DIRECTIVE —
List each line of the items below that includes the string "This".

>> Begin EXTRACTED MATERIAL

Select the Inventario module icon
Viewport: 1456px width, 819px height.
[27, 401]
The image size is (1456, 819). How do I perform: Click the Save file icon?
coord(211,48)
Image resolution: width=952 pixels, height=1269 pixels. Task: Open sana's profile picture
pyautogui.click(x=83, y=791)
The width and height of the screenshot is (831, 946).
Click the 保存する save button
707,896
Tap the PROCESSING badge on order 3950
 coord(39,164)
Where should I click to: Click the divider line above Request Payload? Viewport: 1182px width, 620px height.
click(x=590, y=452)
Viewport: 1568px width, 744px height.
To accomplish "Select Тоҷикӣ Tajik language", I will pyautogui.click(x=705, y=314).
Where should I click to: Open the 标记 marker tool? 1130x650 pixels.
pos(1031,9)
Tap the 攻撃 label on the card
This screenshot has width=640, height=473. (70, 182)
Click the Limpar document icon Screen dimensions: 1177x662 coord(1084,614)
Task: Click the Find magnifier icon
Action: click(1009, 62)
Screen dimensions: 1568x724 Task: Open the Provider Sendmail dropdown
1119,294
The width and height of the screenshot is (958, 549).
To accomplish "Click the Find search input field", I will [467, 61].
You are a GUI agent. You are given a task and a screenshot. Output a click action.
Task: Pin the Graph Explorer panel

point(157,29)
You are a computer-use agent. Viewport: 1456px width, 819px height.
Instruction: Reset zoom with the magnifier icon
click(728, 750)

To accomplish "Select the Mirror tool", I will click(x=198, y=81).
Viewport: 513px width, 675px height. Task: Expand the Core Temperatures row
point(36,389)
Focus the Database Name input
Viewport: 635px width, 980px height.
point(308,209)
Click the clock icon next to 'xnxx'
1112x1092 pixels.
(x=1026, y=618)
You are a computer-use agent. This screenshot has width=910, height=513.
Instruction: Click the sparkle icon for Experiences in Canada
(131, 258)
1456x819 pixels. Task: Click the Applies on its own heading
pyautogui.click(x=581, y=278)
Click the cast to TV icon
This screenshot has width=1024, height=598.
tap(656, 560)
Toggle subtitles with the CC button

>> End EXTRACTED MATERIAL

SOLUTION TO THE EXERCISE —
This screenshot has width=640, height=473. (70, 182)
You are a computer-use agent. This screenshot has width=910, height=513.
This screenshot has width=1024, height=598.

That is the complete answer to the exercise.